I decided that continuing this process [of changing/expanding my diet] was beyond what I could do on my own at that point.  I had plenty of motivation, but not quite enough knowledge.  Thankfully, the website for my favorite low-FODMAP book contained a long list of references to Dietitians all over the country who were trained on the low-FODMAP protocol ( 2019 Update: please also note that NTCs/NTPs can guide you through this elimination diet as well, including myself and others with this training!).  I was able to find one that wasn’t too far away, and we started meeting every couple weeks.  This made a HUGE difference for me.  Doing research on your own in great, and having a good personal support network is important; but sometimes having a professional that can give you precise knowledge, and also support you in the process, is priceless.

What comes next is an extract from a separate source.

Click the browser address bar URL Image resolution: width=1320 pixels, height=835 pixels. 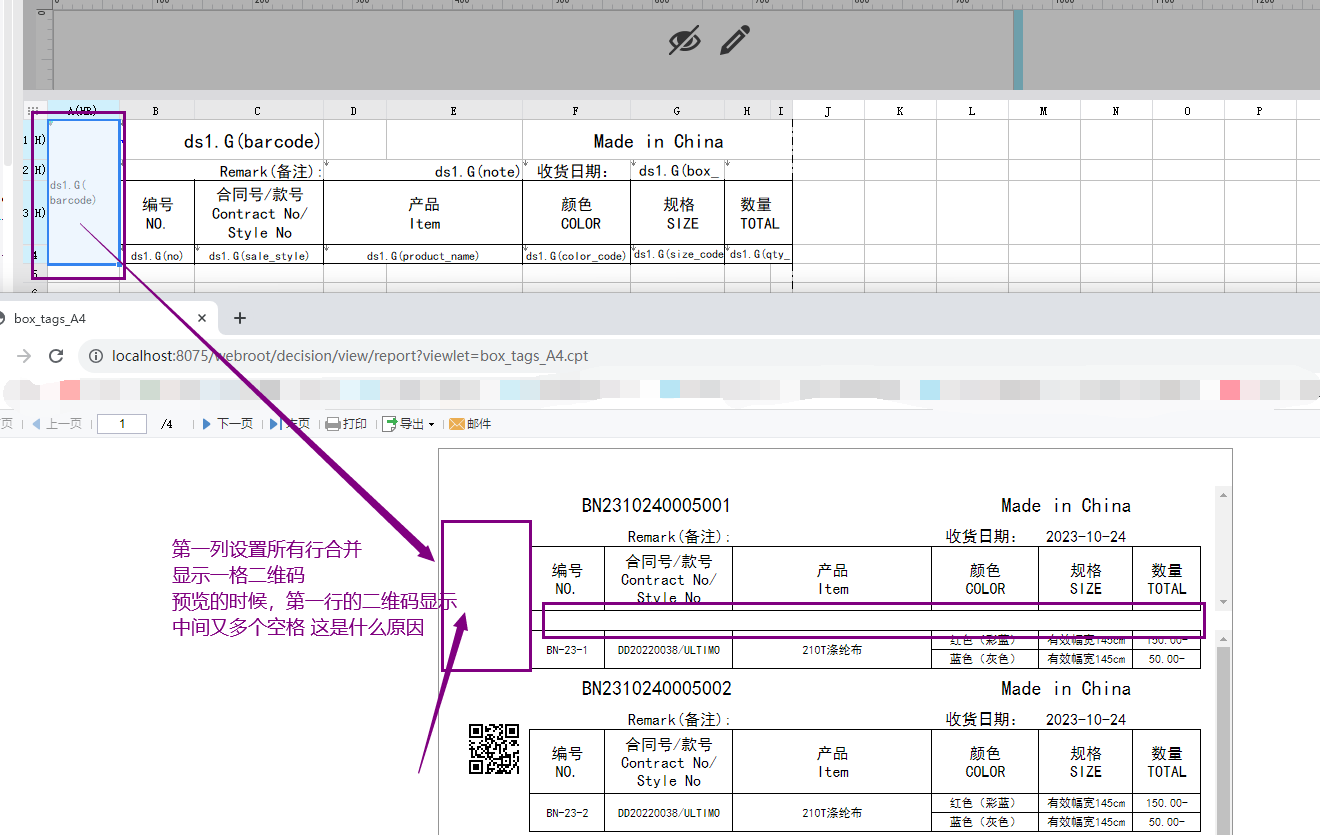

We started off by doing some basic blood tests, to see how various levels looked. I was feeling some fatigue, and we wanted to see if I was lacking in any specific vitamins or nutrients.  Interesting note here: You might have heard the phrase “You are what you eat,” but really, You are what you ABSORB.  The issue with food intolerances is not just that they make you feel bad — they actually cause enough inflammation and damage that your digestive system might be inhibited from absorbing all the nutrients you are trying to give it. 

This was again a big lightbulb moment for me. I realized that no matter how healthy I tried to eat, I was only ever going to take in the nutrients I need to be healthy if I really put in the time and effort to heal my digestive system.  As I continued to work with my dietician, we went through a variety of experiments and tests, tried out different supplements, and also just talked a lot. The two years that we worked together (on and off) were indescribably helpful, and I would recommend working 1 on 1 with a professional to anyone who feels in a rut and in need of some guidance!

Gentle Reminder: We Are Autonomous Beings

“..the trouble is, humans do have a knack of choosing precisely those things that are worst for them.”

— J.K. RowlingHarry Potter and the Sorcerer’s Stone

As it goes for any major changes, this was not a simple process; and it is one I still need to continually come back to.  My system is more sensitive than the average person’s, and irritants like gluten, dairy, soy, corn, alcohol…they can all set me back and put me into “recovery mode” vs. the “maintenance mode” that I aim to stay in.  It’s not always easy to have to prepare my own food, and its not always easy in social situations either. But as I have said in the past, Mindset is huge here.  Knowing my goal, and my “why”, ie. my reasons for the choices I make, has helped a lot. Learning to remember that and keep it in mind often has been especially relevant. I mostly stopped feeling “fomo” a long time ago, but it can still creep in now and again. Why can’t I  just eat pizza like my husband? Why can’t I just have that 2nd (or sometimes 1st!) glass of wine like my friends. But repeating to myself why I must stay true to my health and wellness provides good internal motivation.  And it’s not that I can’t do these thingsit is a choice I make, and one that I find well worth it.

and one more parting thought….“You Are the Master of Your Attitude”…

You cannot control what happens to you, but you can control the way you think about all the events. You always have a choice. You can choose to face them with a positive mental attitude.”